- WORK TO COMPLETE: Which of the lines in the data below contain the string "Pipeline"? Copy each of them.

- PROVIDED RECORDS:
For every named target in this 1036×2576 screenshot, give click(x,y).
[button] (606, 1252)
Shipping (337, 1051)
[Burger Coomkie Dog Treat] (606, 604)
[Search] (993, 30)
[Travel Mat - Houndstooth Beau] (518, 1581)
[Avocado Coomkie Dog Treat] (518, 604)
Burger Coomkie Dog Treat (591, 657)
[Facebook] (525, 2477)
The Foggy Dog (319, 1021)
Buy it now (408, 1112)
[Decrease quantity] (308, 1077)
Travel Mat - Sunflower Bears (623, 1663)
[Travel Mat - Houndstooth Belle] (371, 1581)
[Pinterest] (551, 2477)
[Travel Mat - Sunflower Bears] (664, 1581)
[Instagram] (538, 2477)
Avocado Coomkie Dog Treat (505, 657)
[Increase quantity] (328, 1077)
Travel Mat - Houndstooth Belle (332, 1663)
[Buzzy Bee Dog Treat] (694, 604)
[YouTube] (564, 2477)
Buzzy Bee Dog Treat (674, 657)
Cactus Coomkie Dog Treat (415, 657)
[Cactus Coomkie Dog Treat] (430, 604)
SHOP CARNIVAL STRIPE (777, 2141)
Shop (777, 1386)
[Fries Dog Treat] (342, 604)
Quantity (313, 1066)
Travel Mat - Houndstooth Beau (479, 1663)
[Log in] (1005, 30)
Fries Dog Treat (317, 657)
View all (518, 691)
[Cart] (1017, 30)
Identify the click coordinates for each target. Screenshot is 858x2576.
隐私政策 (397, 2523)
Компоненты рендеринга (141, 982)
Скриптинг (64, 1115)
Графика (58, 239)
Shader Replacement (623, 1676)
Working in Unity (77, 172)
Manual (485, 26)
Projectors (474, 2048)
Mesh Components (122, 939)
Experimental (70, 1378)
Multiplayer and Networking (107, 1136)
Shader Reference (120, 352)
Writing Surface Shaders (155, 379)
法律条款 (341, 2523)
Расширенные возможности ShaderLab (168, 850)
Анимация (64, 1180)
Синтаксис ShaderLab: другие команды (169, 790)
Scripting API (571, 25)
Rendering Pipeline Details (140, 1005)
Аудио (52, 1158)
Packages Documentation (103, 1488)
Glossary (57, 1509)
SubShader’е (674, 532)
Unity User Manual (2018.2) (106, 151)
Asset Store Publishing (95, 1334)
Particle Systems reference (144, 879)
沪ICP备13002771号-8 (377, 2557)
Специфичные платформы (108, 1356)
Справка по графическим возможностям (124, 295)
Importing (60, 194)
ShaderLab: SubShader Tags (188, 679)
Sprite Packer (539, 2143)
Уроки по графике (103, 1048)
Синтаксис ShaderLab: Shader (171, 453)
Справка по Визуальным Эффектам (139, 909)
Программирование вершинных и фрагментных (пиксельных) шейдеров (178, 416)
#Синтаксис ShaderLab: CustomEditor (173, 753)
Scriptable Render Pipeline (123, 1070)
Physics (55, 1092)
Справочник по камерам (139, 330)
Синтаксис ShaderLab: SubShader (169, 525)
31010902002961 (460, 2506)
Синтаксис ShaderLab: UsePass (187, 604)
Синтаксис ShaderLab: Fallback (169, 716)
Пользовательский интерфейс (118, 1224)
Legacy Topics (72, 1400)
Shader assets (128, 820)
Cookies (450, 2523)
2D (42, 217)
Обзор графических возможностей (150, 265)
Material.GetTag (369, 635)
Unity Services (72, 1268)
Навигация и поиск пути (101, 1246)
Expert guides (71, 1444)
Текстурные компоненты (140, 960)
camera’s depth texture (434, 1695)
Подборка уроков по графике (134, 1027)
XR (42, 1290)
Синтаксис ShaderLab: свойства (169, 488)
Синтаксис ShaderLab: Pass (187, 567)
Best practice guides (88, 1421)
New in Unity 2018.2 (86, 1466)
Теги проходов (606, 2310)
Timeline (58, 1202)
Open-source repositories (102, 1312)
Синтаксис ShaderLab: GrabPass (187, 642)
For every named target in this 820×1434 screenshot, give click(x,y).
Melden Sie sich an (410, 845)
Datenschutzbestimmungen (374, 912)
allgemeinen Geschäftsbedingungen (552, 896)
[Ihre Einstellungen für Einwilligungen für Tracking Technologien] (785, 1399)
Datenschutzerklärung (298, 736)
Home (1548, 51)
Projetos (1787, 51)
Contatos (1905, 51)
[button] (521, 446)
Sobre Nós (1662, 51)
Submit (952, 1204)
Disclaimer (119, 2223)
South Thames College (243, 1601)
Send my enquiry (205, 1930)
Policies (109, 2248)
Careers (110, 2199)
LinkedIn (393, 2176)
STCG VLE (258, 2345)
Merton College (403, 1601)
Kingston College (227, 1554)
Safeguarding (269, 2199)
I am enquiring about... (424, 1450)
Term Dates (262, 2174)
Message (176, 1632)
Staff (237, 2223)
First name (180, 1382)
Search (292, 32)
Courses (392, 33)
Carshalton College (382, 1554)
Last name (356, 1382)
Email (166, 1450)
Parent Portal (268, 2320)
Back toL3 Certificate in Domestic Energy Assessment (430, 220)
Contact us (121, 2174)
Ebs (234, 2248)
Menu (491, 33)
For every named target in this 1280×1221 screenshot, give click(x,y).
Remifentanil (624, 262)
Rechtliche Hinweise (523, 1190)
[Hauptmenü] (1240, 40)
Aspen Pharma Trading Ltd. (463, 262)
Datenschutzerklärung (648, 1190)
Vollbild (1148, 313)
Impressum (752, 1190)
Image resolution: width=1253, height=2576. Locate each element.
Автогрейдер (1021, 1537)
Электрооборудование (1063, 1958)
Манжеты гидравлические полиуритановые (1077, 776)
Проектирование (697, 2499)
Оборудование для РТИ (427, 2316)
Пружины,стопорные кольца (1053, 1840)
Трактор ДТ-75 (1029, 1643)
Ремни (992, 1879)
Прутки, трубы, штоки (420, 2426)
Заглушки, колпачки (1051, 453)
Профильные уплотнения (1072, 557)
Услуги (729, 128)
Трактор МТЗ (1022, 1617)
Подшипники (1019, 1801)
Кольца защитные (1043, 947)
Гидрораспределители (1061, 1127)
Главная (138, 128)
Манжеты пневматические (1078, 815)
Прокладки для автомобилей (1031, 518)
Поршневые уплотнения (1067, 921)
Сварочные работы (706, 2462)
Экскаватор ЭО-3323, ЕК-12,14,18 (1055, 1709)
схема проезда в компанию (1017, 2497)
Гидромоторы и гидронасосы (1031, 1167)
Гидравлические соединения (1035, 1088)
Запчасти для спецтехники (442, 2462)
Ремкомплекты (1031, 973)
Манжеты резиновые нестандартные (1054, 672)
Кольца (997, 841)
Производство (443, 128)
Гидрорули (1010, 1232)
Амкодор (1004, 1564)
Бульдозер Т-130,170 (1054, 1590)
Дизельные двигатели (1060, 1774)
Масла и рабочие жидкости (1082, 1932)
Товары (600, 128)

- SOLVED PROBLEM:
Rendering Pipeline Details (140, 1005)
Scriptable Render Pipeline (123, 1070)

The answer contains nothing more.